▶ _Task description_
Lay out the items as a numbered list, from the line with "Image resolution: width=532" up to and including the last line of the items. Skip blank lines and leave the pictures out.

_ _ _ _ _ _ _

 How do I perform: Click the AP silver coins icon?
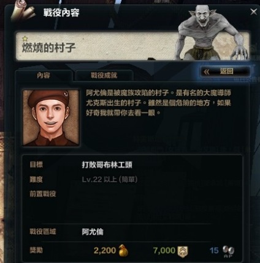point(229,251)
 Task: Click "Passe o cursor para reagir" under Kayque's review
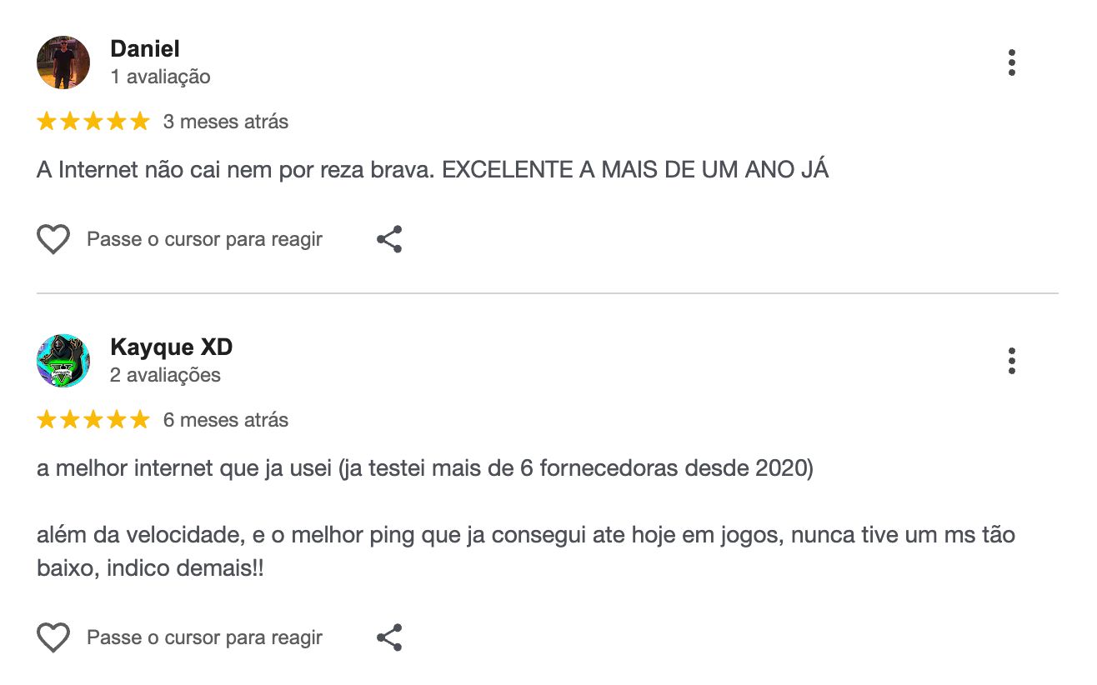tap(204, 638)
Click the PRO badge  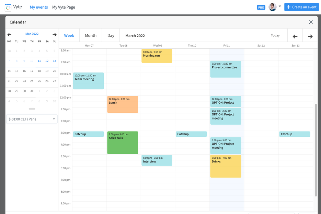pos(261,7)
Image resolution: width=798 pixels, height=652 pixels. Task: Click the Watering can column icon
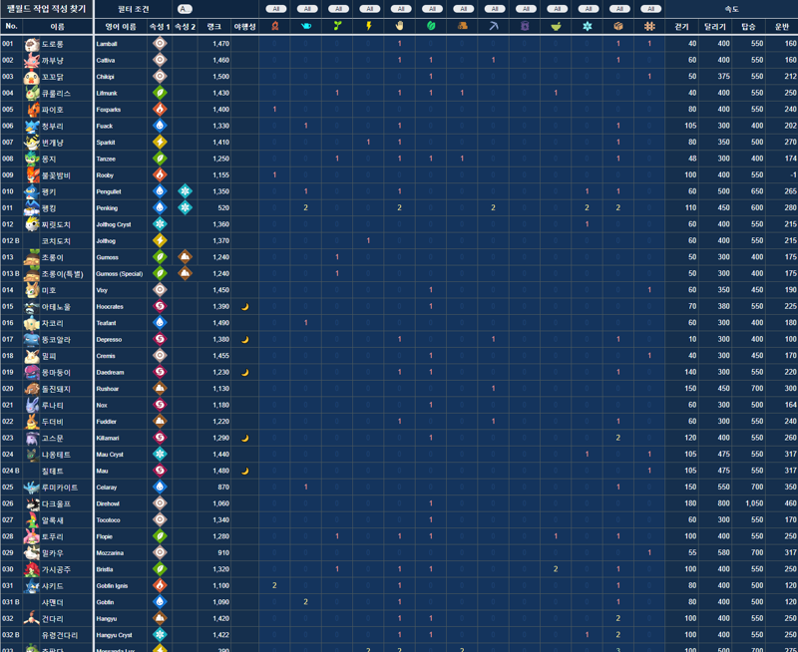pos(306,26)
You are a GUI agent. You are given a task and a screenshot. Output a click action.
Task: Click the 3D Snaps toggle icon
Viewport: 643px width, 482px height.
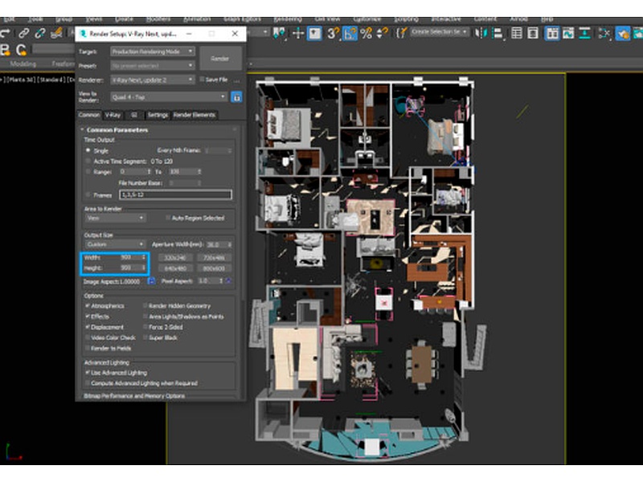(x=332, y=33)
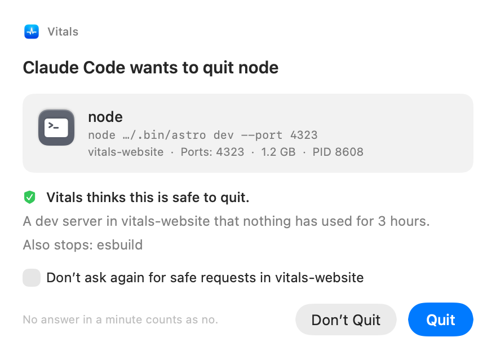Click the astro dev command line text
This screenshot has height=359, width=496.
203,135
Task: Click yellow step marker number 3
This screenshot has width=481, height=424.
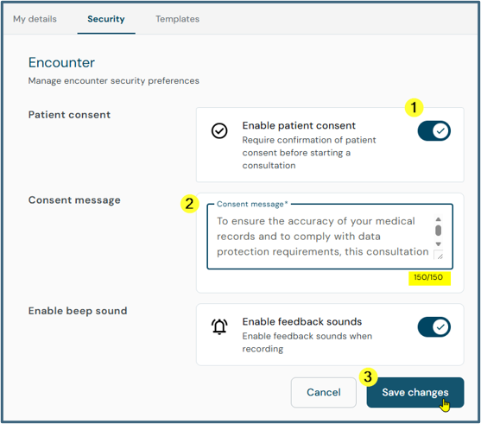Action: point(368,377)
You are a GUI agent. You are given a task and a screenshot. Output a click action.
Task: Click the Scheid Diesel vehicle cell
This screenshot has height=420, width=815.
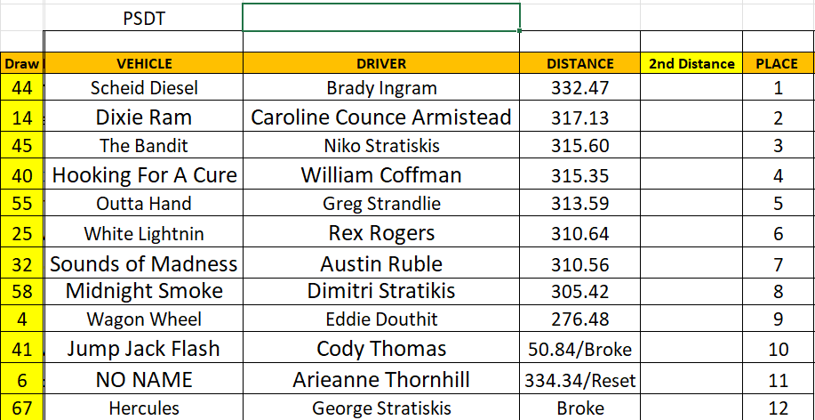pos(144,87)
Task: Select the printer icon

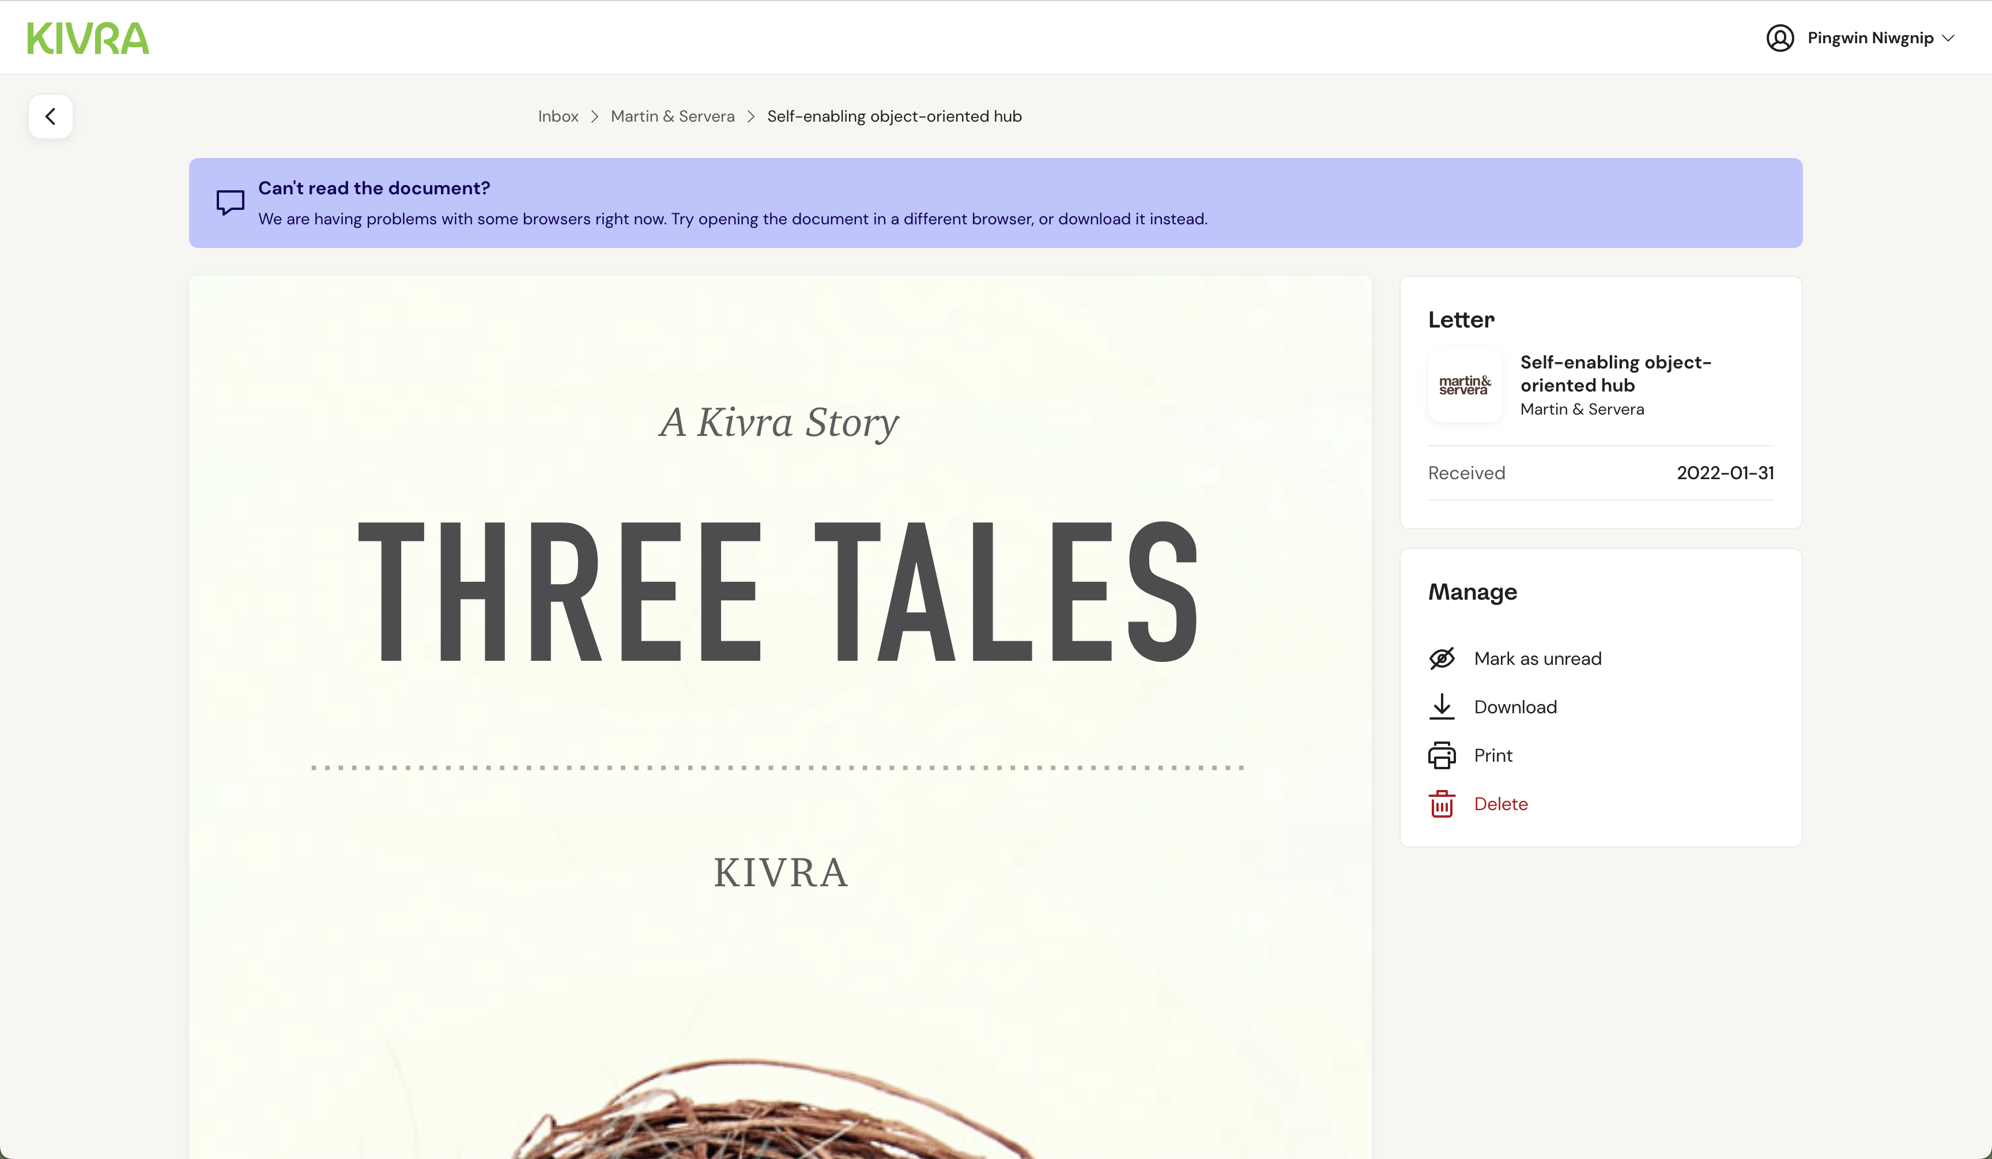Action: click(1442, 755)
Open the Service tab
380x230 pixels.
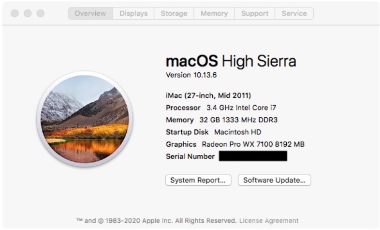tap(294, 14)
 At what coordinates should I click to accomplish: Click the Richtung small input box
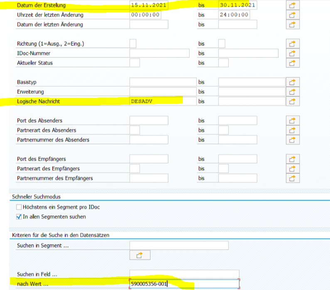[x=133, y=44]
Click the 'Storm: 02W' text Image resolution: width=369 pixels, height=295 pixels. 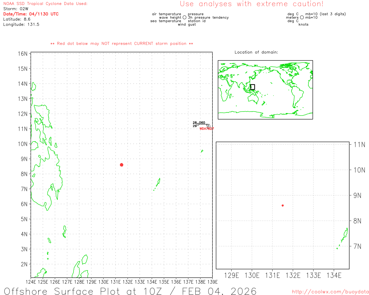point(16,9)
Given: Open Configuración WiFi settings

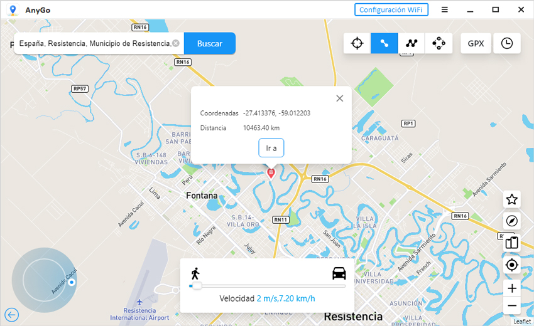Looking at the screenshot, I should click(391, 9).
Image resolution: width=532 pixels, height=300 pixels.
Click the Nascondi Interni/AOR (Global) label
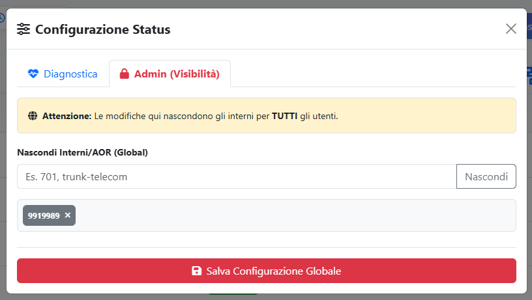tap(82, 153)
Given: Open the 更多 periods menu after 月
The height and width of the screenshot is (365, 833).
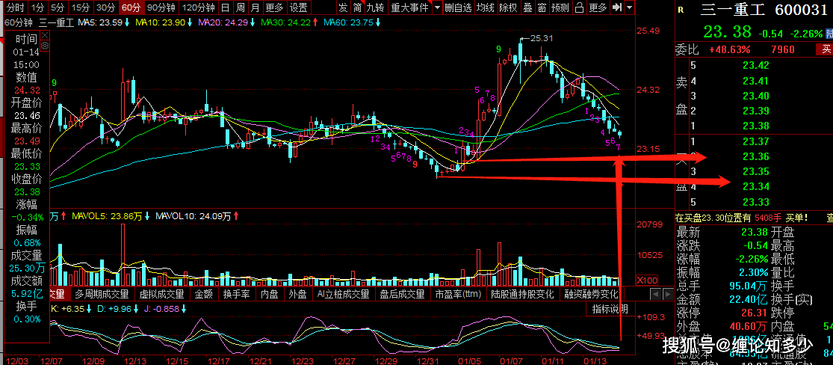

_ _ _ _ _ _ _

▶ _Expected answer_
1. Image resolution: width=532 pixels, height=300 pixels.
2. Click the Nascondi Interni/AOR (Global) label
3. tap(82, 153)
4. Given: Open the 更多 periods menu after 月
5. The height and width of the screenshot is (365, 833).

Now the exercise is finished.